§ Document section
* begin *
China’s 'Frankenstein' Meets the U.S. 'Wolfman'

4-14-08, 9:24 am



When I was a child, I remember watching a Hollywood B horror movie, “Frankenstein Meets the Wolfman,” which frightened me. I was reminded of it when while reading chapter three of Gerald Horne’s Blows Against Empire, “China’s Peaceful Rise/U.S Imperialism’s Inexorable Decline.” It also frightened me.

Starting with Richard Nixon’s late life comment to his old servant, William Safire, that the U.S. “may have created a Frankenstein” in its use of China to encircle and destroy the Soviet Union, Horne goes on to look at a rapidly developing world economy in which China and India, both as consumers and producers play a quantitatively and increasingly qualitatively larger role, new world situation where U.S. imperialism’s past and present actions appear to be producing a new contradiction—that is U.S. imperialism (my comment, not Horne’s) may be encircling itself.

First, Horne makes important critical points about China’s role in recent history. The “strategic alliance” the U.S. developed with China against the Soviet Union in the 1970s, Horne writes forcefully “led directly to China’s waging war on Socialist Vietnam, aiding in genocide in Cambodia (then Kampuchea), collaborating with U.S. imperialism in Southern Africa and Afghanistan, and forcing an overstretch of Moscow’s resources, which led directly to the 1989-1991 crisis.”

But Horne understands that China is still led by the Chinese Communist Party, that it still contains a huge productive public sector (goods producing industries) and that its role in the global economy, from the Middle East to Africa, to Latin America, is both developing and extremely complicated.
* end *
§ What you need to do
a - In the piece on China's rise and U.S. decline, copy word for word the passage that begins at the words "When I was a" and ends after "be encircling itself.".
b - Carry on the piece about Gerald Horne's chapter on China's rise and U.S. decline, starting right after its last sentence.

§ Stored data
* begin *
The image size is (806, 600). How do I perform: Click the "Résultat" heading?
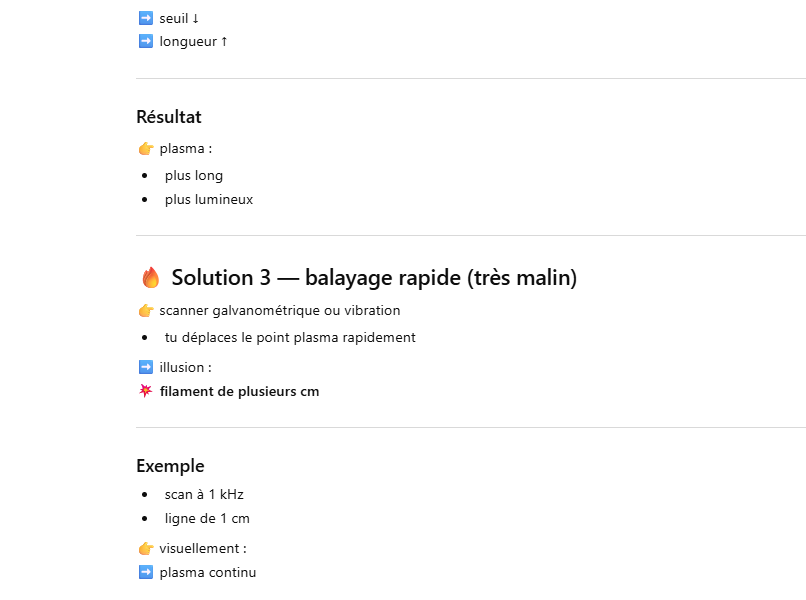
* end *
§ Task results
a -
When I was a child, I remember watching a Hollywood B horror movie, “Frankenstein Meets the Wolfman,” which frightened me. I was reminded of it when while reading chapter three of Gerald Horne’s Blows Against Empire, “China’s Peaceful Rise/U.S Imperialism’s Inexorable Decline.” It also frightened me.

Starting with Richard Nixon’s late life comment to his old servant, William Safire, that the U.S. “may have created a Frankenstein” in its use of China to encircle and destroy the Soviet Union, Horne goes on to look at a rapidly developing world economy in which China and India, both as consumers and producers play a quantitatively and increasingly qualitatively larger role, new world situation where U.S. imperialism’s past and present actions appear to be producing a new contradiction—that is U.S. imperialism (my comment, not Horne’s) may be encircling itself.

b -
What isn’t so complicated though is the fact that China is too big and too strong to be the target of “containment/encirclement” as was the Soviet Union, which was never an economic competitor of the United States or its imperialist allies and certainly did not hold a significant part of the U.S. debt, which was largely amassed to fight the cold war against the Soviet Union and its allies.

Although Horne’s chapter is titled, “China’s Peaceful Rise/U.S. Imperialism’s Inexorable Decline,” the first part of the title is something of a misnomer. Horne deals with a world in which the U.S. government and military is constantly frustrated by China’s refusal to toe its line, constantly seeking to make its rise anything but peaceful, China works with Iran and Venezuela. China maintains friendly relations with North Korea. While China is presented by U.S. media as an economic and potential military threat, the U.S. can’t really mobilize an economic and military bloc against it in Asia or globally, although it continues to try.

It cannot, I would say, certainly mobilize an ideological “holy war” against “Red China” like the not so good old days because too many people in the world are wearing the clothes and using the goods produced in “Red China” in the rich capitalist countries and also developing areas of their economies in cooperation with “Red China” in the poor countries.

India, a historic geopolitical rival of China, is now playing a new, greatly expanded, and complex role in the world economy and is improving relations with China significantly. Japan is also too powerful economically and also very unlikely to play the role in an “Asian NATO” that Britain played in a European NATO, that is a military partner of the U.S. against China

Horne also mentions that U.S. attempts to focus on China’s internal policies towards dissenters as it did against the Soviet Union won’t (the immediate complicated Tibet issue aside) play so well in much of the world. Particularly in Asia and Africa, the racist history of both U.S. and European imperialism and ongoing racist portrayals of Asian, African, and Latin American people are very visible to those peoples, if not to the Europeans and the North Americas whose media perpetrate those stereotypes.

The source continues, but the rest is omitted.